- Official name: Usina de Luiz Carlos Barreto de Carvalho
- Location: Pedregulho, São Paulo, Brazil
- Coordinates: 20°9′11″S 47°16′46″W﻿ / ﻿20.15306°S 47.27944°W
- Construction began: 1963
- Opening date: 1969
- Operator: Eletrobrás Furnas

Dam and spillways
- Type of dam: Embankment
- Impounds: Grande River
- Height: 92 m (302 ft)
- Length: 535 m (1,755 ft)
- Width (crest): 15.8 m (52 ft)
- Dam volume: 4,290,000 m^{3} (151,000,000 cu ft)
- Spillway type: Service, gate-controlled
- Spillway capacity: 13,000 m^{3}/s (460,000 cu ft/s)

Reservoir
- Creates: Luiz Carlos Barreto de Carvalho Reservoir
- Total capacity: 1,418,000,000 m^{3} (1,150,000 acre⋅ft)
- Surface area: 46.7 km^{2} (18.0 sq mi)

Power Station
- Commission date: 1969
- Type: Conventional
- Turbines: 6 x Francis-type
- Installed capacity: 1,050 MW (1,410,000 hp)

= Luiz Barreto Dam =

The Luiz Carlos Barreto de Carvalho Dam is an embankment dam on the Grande River near Fronteira in São Paulo, Brazil. The dam serves an associated hydroelectric power plant with a 1050 MW installed capacity.

==Background==
Owned and maintained by Eletrobrás Furnas, they completed studies for the dam in 1962. Construction began in 1963 and was complete in March 1969 when the first generator went online.
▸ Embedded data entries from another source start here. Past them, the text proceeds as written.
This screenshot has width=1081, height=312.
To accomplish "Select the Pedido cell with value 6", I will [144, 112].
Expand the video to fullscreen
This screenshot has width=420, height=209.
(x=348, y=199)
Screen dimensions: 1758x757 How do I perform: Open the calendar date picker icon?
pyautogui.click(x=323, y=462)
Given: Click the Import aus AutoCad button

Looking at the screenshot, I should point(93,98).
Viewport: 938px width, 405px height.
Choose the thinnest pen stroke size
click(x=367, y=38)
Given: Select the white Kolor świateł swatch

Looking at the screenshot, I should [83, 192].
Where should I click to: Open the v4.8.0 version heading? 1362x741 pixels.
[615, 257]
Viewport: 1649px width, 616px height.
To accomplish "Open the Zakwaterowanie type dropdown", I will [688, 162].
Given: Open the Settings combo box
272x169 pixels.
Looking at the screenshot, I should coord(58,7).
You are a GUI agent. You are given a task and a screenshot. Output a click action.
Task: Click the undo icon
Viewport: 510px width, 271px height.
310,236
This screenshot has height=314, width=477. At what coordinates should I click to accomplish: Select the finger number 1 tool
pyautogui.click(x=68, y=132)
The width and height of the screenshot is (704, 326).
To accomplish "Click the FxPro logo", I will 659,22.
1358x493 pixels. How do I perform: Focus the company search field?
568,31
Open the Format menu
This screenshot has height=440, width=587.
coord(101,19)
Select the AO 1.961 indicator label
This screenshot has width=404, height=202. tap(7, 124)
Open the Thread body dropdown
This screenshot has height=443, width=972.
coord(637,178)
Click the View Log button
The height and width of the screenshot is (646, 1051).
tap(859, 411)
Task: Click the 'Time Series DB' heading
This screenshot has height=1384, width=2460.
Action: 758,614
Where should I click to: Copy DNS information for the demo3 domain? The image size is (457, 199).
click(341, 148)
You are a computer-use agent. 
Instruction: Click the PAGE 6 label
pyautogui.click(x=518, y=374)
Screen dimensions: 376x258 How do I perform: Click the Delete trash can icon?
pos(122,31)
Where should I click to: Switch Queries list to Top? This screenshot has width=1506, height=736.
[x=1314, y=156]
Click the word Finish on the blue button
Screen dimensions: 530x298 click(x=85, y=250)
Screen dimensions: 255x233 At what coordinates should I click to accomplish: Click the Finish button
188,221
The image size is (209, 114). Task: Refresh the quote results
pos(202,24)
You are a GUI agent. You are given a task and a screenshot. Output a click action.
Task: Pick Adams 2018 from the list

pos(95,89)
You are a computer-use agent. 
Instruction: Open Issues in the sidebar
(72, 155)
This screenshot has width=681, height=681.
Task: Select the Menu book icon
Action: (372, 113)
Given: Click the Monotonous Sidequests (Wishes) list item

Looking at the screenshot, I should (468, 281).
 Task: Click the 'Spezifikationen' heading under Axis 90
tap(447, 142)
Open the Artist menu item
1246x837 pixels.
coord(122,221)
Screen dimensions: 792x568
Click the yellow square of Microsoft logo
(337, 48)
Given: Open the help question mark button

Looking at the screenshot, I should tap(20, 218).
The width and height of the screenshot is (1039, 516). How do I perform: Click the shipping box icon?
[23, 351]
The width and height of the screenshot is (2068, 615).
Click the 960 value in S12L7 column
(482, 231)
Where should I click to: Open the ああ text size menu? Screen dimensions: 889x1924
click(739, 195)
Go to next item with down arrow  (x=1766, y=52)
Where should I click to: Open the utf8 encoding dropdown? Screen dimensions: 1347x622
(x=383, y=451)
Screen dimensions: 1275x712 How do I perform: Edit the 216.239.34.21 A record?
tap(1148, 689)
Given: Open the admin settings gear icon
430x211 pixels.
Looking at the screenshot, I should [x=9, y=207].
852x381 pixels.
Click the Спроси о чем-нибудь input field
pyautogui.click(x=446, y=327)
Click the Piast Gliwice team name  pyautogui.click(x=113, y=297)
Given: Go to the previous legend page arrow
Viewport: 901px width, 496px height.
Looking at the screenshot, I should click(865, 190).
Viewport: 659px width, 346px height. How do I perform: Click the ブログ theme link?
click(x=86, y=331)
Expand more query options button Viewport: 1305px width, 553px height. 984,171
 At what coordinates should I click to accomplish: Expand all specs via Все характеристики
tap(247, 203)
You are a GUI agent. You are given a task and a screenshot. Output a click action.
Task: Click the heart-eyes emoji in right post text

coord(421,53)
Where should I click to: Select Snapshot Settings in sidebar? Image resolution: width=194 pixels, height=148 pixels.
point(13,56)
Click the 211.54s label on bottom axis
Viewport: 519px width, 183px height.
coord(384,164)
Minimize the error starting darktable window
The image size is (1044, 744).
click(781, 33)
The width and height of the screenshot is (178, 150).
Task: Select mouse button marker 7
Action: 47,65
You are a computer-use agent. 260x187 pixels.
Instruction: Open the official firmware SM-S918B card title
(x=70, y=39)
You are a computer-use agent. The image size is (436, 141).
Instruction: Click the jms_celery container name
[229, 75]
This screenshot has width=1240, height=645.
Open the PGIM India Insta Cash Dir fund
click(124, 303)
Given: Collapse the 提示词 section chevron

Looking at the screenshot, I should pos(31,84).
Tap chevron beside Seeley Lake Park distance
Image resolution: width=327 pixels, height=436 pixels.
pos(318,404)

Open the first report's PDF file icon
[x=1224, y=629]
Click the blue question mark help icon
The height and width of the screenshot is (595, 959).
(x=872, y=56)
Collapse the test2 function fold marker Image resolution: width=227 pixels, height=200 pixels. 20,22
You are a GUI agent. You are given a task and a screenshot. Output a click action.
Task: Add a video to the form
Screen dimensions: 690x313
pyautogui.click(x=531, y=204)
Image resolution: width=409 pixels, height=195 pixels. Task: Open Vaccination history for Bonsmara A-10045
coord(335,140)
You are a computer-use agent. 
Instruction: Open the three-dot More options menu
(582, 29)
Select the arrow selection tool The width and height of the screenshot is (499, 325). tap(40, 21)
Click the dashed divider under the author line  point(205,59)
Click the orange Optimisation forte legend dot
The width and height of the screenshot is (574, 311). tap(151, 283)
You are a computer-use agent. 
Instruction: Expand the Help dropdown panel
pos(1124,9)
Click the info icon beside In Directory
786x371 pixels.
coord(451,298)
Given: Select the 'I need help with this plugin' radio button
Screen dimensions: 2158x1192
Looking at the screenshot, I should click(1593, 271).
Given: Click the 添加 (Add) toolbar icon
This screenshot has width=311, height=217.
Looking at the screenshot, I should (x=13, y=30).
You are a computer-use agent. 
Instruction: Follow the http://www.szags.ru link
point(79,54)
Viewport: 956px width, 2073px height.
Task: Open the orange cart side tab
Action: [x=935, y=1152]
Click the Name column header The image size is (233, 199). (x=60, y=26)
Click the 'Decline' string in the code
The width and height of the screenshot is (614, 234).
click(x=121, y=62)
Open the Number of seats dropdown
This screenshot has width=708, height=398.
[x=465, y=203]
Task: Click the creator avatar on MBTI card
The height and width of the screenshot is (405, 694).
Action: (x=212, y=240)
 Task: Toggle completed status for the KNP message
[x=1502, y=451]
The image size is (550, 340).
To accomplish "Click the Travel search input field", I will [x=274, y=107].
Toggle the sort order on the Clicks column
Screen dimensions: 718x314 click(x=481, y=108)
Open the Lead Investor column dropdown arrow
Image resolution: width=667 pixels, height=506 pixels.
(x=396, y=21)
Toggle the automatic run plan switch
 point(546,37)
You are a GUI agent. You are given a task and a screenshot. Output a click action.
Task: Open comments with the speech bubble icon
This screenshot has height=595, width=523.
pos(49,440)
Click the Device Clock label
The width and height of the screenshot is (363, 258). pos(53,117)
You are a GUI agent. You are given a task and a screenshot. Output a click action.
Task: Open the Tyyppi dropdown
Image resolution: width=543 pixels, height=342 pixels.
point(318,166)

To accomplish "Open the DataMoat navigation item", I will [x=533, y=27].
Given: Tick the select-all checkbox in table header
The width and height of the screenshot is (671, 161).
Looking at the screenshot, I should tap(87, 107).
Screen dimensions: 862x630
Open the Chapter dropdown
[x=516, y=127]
The dam and power plant were also inaugurated that year. Because of the Furnas Dam upstream, the water level in the reservoir is operated at similar levels year round. Furnas is currently planning to renovate and modernize the dam and power plant.

==Specifications==
The Luiz Barreto Dam is a 535 m long and 92 m high earth-fill embankment dam. The total structural volume of materials for the dam is 4290000 m3. The dam's spillway contains six floodgates that are 11.5 m wide and 16.5 m high each. In total, the spillway has a 13000 m3/s discharge capacity.

==Reservoir==
The reservoir created by the dam has a surface area of 46.7 km2 and capacity of 1418000000 m3 with on 10% of the capacity (178000000 m3) serving as live (active or "useful") storage. The normal reservoir level is 622.5 m above sea level and the maximum is 626.64 m.

==Luiz Barreto Hydroelectric Power Plant==
Luiz Barreto Hydroelectric Power Plant power house is 24.2 m wide and 177 m long and contains six 175 MW generators that are powered by Francis turbines.